▸ Supplied passage:
§

Friday 17 March 2017

Hash indexes are faster than Btree indexes?


PostgreSQL have supported Hash Index for a long time, but they are not much used in production mainly because they are not durable.  Now, with the next version of PostgreSQL, they will be durable.  The immediate question is how do they perform as compared to Btree indexes. There is a lot of work done in the coming version to make them faster. There are multiple ways in which we can compare the performance of Hash and Btree indexes, like the time taken for creation of the index, search or insertion in the index.  This blog will mainly focus on the search operation. By definition, hash indexes are O(1) and Btree indexes are O(log n), however with duplicates that is not exactly true.

To start with let us see the impact of work being done to improve the performance of hash indexes. Below is the performance data of the pgbench read-only workload to compare the performance difference of Hash indexes between 9.6 and HEAD on IBM POWER-8 having 24 cores, 192 hardware threads, 492GB RAM.




The workload is such that all the data fits in shared buffers (scale factor is 300 (~4.5GB) and shared_buffers is 8GB).  As we can see from the above graph, that the performance has increased at all client counts in the range of 7% to 81% and the impact is more pronounced at higher client counts. The main work which has led to this improvement is 6d46f478 (Improve hash index bucket split behavior.) and 293e24e5 (Cache hash index's metapage in rel->rd_amcache.).

The first commit 6d46f478 has changed the heavyweight locks (locks that are used for logical database objects to ensure the database ACID properties) to lightweight locks (locks to protect shared data structures) for scanning the bucket pages.  In general, acquiring the heavyweight lock is costlier as compare to lightweight locks.  In addition to reducing the locking cost, this also avoids locking out scans and inserts for the lifetime of the split.

§

▸ Data rows:
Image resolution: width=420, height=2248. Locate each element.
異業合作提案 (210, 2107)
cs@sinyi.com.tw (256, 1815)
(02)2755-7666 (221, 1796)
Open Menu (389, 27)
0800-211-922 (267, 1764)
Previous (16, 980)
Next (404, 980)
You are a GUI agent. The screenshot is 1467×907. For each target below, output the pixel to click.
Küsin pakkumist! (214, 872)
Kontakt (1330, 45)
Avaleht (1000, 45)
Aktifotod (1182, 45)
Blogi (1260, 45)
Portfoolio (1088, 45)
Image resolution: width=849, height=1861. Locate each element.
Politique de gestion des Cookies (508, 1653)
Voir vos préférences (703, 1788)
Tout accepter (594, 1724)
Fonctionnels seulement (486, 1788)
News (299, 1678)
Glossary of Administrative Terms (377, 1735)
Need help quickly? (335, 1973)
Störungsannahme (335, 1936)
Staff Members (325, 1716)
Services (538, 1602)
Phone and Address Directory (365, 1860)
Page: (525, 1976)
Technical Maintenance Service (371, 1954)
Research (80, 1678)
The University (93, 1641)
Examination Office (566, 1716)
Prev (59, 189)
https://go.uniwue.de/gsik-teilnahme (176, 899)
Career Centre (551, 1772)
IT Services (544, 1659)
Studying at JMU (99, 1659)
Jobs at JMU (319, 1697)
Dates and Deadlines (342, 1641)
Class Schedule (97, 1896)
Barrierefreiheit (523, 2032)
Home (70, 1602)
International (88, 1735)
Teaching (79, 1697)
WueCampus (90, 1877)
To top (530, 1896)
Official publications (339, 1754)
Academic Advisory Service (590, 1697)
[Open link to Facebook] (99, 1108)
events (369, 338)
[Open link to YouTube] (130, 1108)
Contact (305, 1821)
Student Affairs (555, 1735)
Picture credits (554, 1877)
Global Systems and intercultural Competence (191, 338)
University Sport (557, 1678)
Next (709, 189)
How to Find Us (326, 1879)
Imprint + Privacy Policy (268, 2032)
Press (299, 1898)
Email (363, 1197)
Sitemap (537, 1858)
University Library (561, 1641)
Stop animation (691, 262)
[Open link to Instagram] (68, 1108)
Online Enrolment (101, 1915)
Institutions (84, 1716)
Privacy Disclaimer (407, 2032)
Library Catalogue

§

▸ What is expected: In the post on hash versus Btree indexes, what range of performance increase did hash indexes show across client counts between 9.6 and HEAD?

▸ Full solution: 7% to 81%